Evensong in der Stadtkirche

„Wer singt, betet doppelt“

Der Chor mit Karl Schmidt zauberte starke emotionale Momente. Foto: Pflaumer2015/04/5_2_3_2_20150425_KONZERT.jpg

HERSBRUCK – Zum ersten „Evensong“ nach anglikanischem Vorbild freute sich Initiator KMD Karl Schmidt über eine gut gefüllte Stadtkirche. Diese in England entstandene Gottesdienstform findet auch hier immer mehr Liebhaber. Dabei gebiert die Verbindung von liturgischer Strenge und großzügiger musikalischer Ausgestaltung eine ganz spezifische Art von Feierlichkeit.
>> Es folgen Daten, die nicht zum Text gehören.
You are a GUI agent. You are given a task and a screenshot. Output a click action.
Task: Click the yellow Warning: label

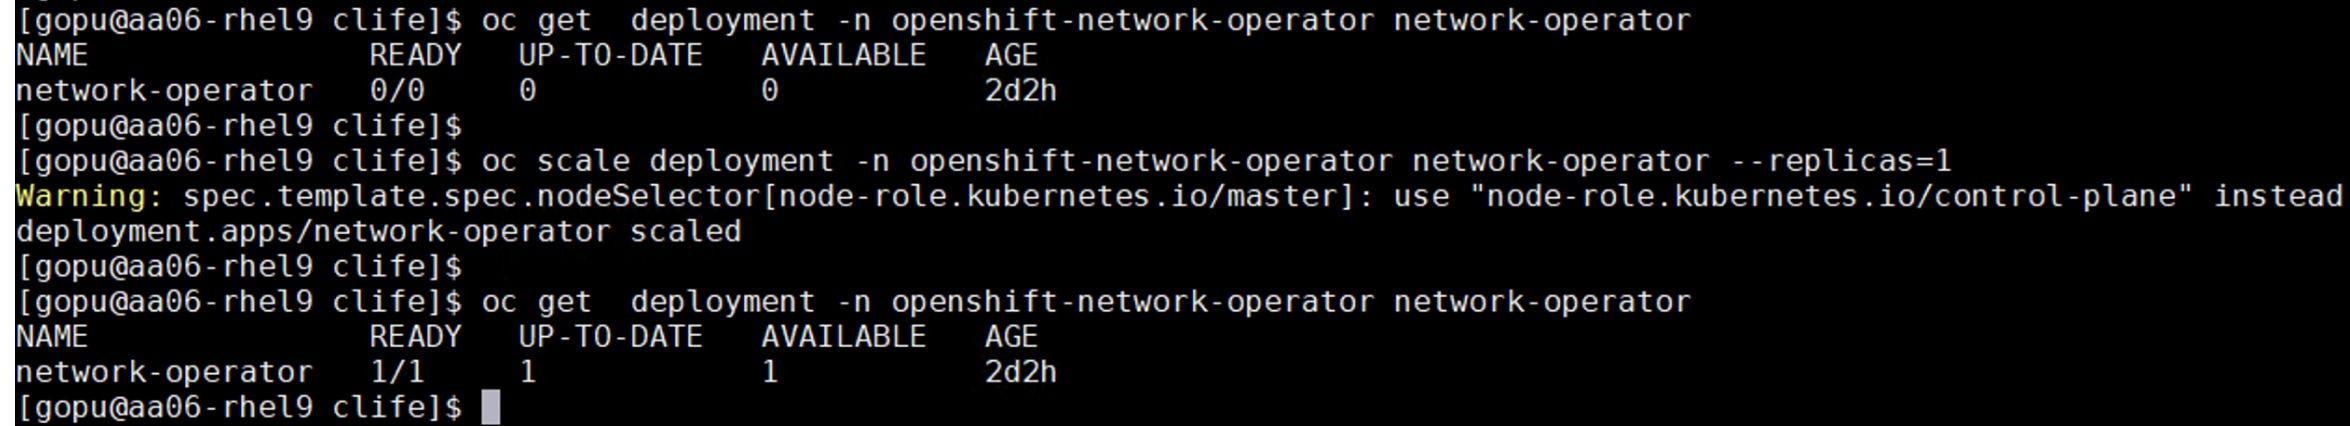(89, 196)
Der Einzug des Chores zu Orgelmusik, das Singen der Gemeinde im Stehen, auch die farbige Stola des Liturgen Dekan Dr. Werner Thiessen gaben dem „Abendlob“ die gebührende äußere Gestalt. Inhaltlich führten Responsorium und Psalm, Kyrie und Gloria zum Mittelpunkt des Evensongs: die Lesungen aus Altem und Neuem Testament mit den Lobgesängen Mariens und Simeons. Die Mahnung des Propheten Hesekiels an die unfähigen Hirten Israels, welche statt der Schafe nur sich selbst weiden, korrespondierte mit dem Text aus dem Johannesevangelium, in dem Gott sich selbst zum guten Hirten erklärt. Der Spannungsbogen von Gottes Verheißung im Alten Testament und deren Einlösung im Neuen wurde eindrucksvoll unterstrichen durch das „Magnificat“ Mariens und das „Nunc dimittis“ des greisen Simeon, der die Geburt des Heilands bezeugt. Die bestens vorbereitete Selnecker-Kantorei (mit Soli und Orgelbegleitung aus eigenen Reihen) sang Hymnen, Responsorium, Psalm, Kyrie und Gloria, Magnificat und Nunc dimittis, Gebet und Segenslied in Sätzen englischer Komponisten: Robert Jones, William Smith, Alan Wilson, Charles Stenford, Joyce Eilers Bacak, stets mit atmosphärischer, teils orchestraler Orgelbegleitung. Deutsche Ausnahmen: das „Pater noster“ von Lorenz Maierhofer und Josef Rheinbergers Motette „Herr, bleibe bei uns“. Die Gemeinde wurde eingebunden mit Chorälen und liturgischen Wechselgesängen.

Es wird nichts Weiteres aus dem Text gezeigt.